* _PASSAGE TO READ_:

Hewlett Packard was promoting the LaserJet III, which had "Resolution Enhancement Technology." It was the first laser printer to use variable dot size, which made 300 dpi quality comparable to 600 dpi.

A two-page ad for the IBM RISC System/6000, a predecessor to PowerPC architecture, featured Hagar the Horrible and his Viking crew. The computer ran at 42 MIPS and 13 MFLOPS. (Today's G4 performance is measured in GFLOPS.)

The Ergo Brick, a 3" x 8" x 11" totable PC, was billed as the "cure for the common computer." With a keyboard and monitor at home, another at work, it gave desktop power in a portable package. Today you could fit three PowerBook G4/500s in almost the same amount of space as the $2,495 16 MHz 386sx-based Brick.

Insignia promoted SoftPC 1.3, which even ran on a Mac Plus and let Mac users run DOS software. (I used it on my Plus way back when. It was slow, but it was definitely the DOS I cut my computing teeth on.)

* _RECORDS SUPPLIED_:
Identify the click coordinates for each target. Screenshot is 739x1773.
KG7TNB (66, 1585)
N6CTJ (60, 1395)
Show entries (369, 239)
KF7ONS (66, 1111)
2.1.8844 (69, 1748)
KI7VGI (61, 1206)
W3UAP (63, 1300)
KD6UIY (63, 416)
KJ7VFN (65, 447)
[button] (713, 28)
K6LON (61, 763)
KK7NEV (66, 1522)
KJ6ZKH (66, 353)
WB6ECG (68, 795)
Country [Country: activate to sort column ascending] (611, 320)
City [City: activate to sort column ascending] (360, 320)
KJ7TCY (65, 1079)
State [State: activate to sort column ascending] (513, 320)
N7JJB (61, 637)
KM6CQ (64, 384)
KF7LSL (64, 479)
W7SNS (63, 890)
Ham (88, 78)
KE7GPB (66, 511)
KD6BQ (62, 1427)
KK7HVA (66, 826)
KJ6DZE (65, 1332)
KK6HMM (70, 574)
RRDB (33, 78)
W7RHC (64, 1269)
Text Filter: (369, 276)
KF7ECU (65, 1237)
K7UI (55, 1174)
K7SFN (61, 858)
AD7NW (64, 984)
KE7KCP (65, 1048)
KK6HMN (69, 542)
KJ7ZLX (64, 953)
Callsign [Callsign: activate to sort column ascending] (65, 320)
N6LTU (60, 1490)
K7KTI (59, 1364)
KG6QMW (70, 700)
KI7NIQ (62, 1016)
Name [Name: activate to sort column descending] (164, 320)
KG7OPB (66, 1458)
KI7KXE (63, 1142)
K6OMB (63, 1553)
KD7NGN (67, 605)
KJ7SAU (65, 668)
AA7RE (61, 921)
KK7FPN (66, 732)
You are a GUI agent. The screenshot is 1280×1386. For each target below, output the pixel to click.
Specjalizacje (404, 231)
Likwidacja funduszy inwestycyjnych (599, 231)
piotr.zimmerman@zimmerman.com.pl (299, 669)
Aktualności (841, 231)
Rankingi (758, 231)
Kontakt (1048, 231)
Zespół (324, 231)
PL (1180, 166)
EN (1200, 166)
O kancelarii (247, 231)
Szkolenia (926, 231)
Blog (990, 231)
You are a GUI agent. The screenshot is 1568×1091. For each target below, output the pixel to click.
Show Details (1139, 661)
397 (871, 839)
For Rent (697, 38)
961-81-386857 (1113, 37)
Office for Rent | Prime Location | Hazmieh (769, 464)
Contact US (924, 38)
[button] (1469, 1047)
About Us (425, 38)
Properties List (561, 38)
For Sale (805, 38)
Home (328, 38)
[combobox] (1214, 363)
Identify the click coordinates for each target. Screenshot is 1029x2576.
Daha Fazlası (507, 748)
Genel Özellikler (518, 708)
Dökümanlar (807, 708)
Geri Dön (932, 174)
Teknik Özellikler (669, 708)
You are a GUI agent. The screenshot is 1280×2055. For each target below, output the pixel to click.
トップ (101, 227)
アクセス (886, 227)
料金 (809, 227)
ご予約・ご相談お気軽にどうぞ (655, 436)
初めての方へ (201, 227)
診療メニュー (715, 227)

* _ASSIGNED TASK A_: Reproduce the passage on older computer products, starting with "Hewlett Packard was" and going on through "measured in GFLOPS.)", substituting "Norse" for "Viking".
* _ASSIGNED TASK B_:
Answer these questions from the passage on older computer products:
(i) At how many MIPS did the IBM RISC System/6000 run?
(ii) What was the price of the Ergo Brick?
(iii) Which version of SoftPC did Insignia promote?

* _TASK RESPONSE A_:
Hewlett Packard was promoting the LaserJet III, which had "Resolution Enhancement Technology." It was the first laser printer to use variable dot size, which made 300 dpi quality comparable to 600 dpi.

A two-page ad for the IBM RISC System/6000, a predecessor to PowerPC architecture, featured Hagar the Horrible and his Norse crew. The computer ran at 42 MIPS and 13 MFLOPS. (Today's G4 performance is measured in GFLOPS.)

* _TASK RESPONSE B_:
(i) 42 MIPS
(ii) $2,495
(iii) SoftPC 1.3